- Genres: Electronic; pop; R&B;
- Occupation: Musician;
- Instruments: Vocals; saxophone;
- Formerly of: Phats & Small; Benz;

= Anthony Benedict Thompson =

British singer

Anthony Benedict Thompson, known professionally as Tony Thompson and Darkboy, is a British singer. He sang in Benz, who had two UK top 40 singles, sang on Phats & Small's second album This Time Around, including on "Change", which charted at No. 45 on the UK Singles Chart, and Four Story, who partook in Making Your Mind Up.

==Career==
Anthony Benedict Thompson joined Benz in 1993; his nickname in the band was Darkboy, and the other members were Tim Shade (Benjamin Balogun) and B.I.G. Ben (Benedict Ofoedu). He and Balogun were old friends, and Balogun invited him to join after seeing him walking down the street. Their first single was "Boom Rock Soul", a term used by Benz to describe their music; they used a December 1995 issue of Echoes to explain that Balogun contributed the "boom", or "the deep hip hop, the hard bass", while Ofoedu contributed the "rock", and Thompson contributed the "soul". "Boom Rock Soul" charted at No. 62; subsequent singles "Urban City Girl", "Miss Parker", "If I Remember", and "On a Sun-Day" charted at numbers 31, 35, 59 and 73, respectively.
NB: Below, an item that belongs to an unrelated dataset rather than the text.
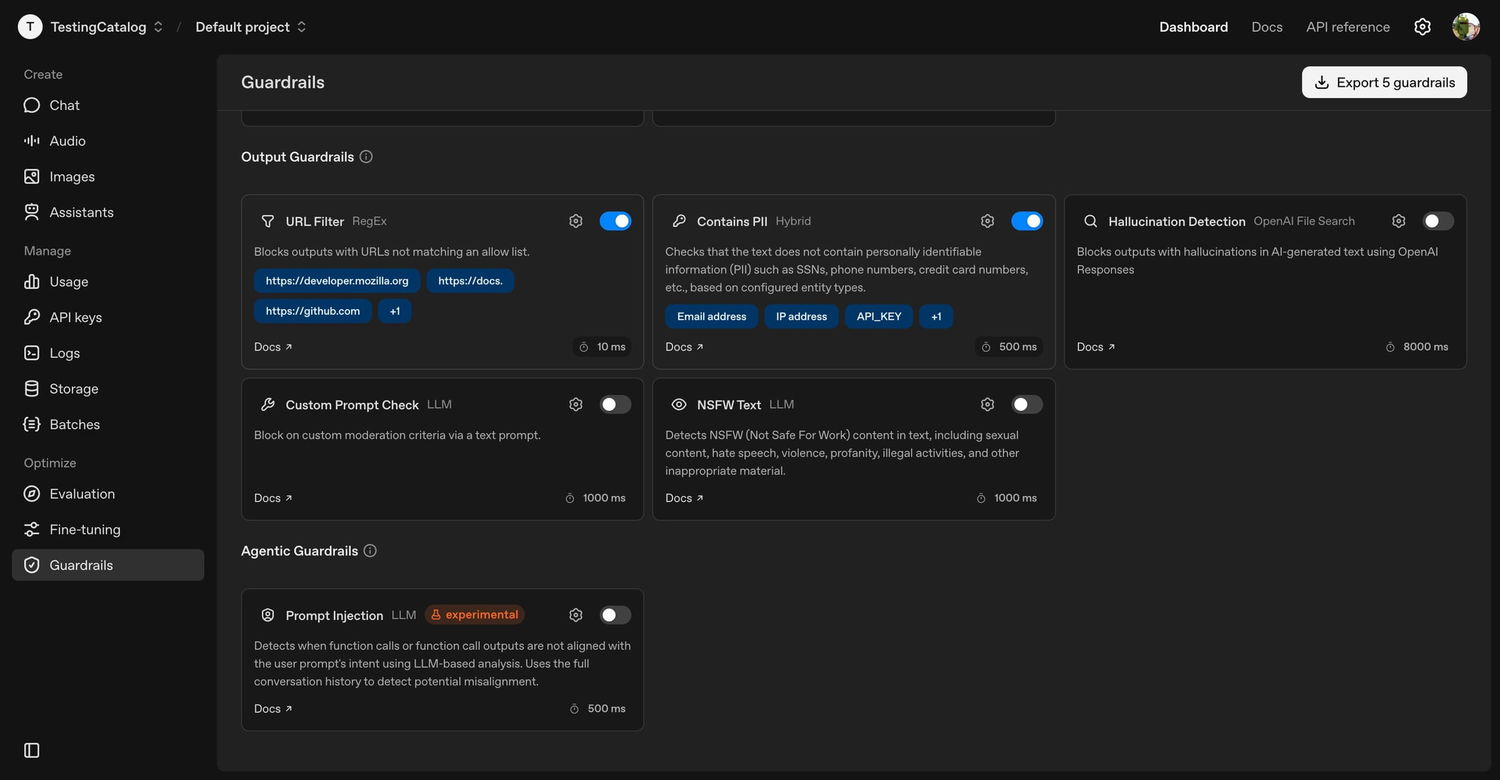Screen dimensions: 1500x780
Task: Turn on the Prompt Injection toggle
Action: tap(615, 615)
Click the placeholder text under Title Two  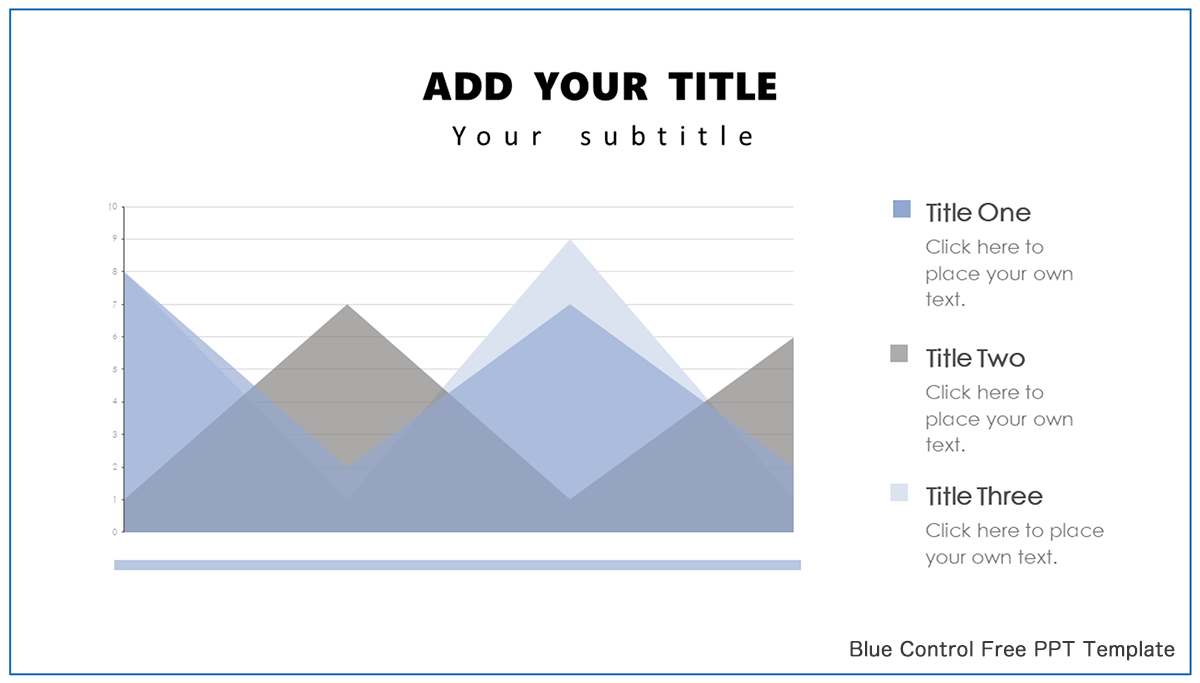pyautogui.click(x=998, y=419)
In 1999, Thompson and Ofoedu provided vocals for Phats & Small's "Turn Around", "Feel Good", and "Tonite"; which charted at numbers 2, 7 and 11 on the UK Singles Chart, respectively. He was promoted to main vocalist for their second album, This Time Around; the song's title track charted at No. 15 on the UK Singles Chart, and Thompson lip-synched to it on Top of the Pops. He also sang on the track "Change", which charted at No. 45 on the UK Singles Chart. In late 2003, Thompson joined Four Story, a band formed by Ofoedu, Mark Brightman, and Rodney Williams, who had previously been in REDhill with Shane Lynch; they took part in Making Your Mind Up, with the intention of representing the United Kingdom at the Eurovision Song Contest. They came fifth. Thompson, Ofoedu and Phats & Small reunited for an appearance on stage in the 2015 NYE MarbsFest at the Brentwood Centre; he used a 2015 appearance on Phoenix FM that month to advertise the event to note that he had started his own fitness, nutrition and athletics company, and that he was an ex-cage fighter.